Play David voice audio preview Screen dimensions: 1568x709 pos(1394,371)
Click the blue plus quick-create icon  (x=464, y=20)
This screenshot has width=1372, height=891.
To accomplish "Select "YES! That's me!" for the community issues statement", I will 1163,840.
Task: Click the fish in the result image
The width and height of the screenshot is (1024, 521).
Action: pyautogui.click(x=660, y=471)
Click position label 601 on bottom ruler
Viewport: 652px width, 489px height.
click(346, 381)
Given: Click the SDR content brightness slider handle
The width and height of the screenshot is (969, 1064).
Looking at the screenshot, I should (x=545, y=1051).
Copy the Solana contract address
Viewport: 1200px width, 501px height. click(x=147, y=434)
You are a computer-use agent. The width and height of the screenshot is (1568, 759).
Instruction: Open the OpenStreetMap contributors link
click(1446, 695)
=-=-=
Each entry in the listing is to be output exactly as given.

(Reply)
Play David voice audio preview Screen dimensions: 1568x709 pos(1394,371)
Click the blue plus quick-create icon  (x=464, y=20)
This screenshot has width=1372, height=891.
To accomplish "Select "YES! That's me!" for the community issues statement", I will 1163,840.
Task: Click the fish in the result image
The width and height of the screenshot is (1024, 521).
Action: pyautogui.click(x=660, y=471)
Click position label 601 on bottom ruler
Viewport: 652px width, 489px height.
click(346, 381)
Given: Click the SDR content brightness slider handle
The width and height of the screenshot is (969, 1064).
Looking at the screenshot, I should (x=545, y=1051).
Copy the Solana contract address
Viewport: 1200px width, 501px height. click(x=147, y=434)
You are a computer-use agent. The width and height of the screenshot is (1568, 759).
Instruction: Open the OpenStreetMap contributors link
click(1446, 695)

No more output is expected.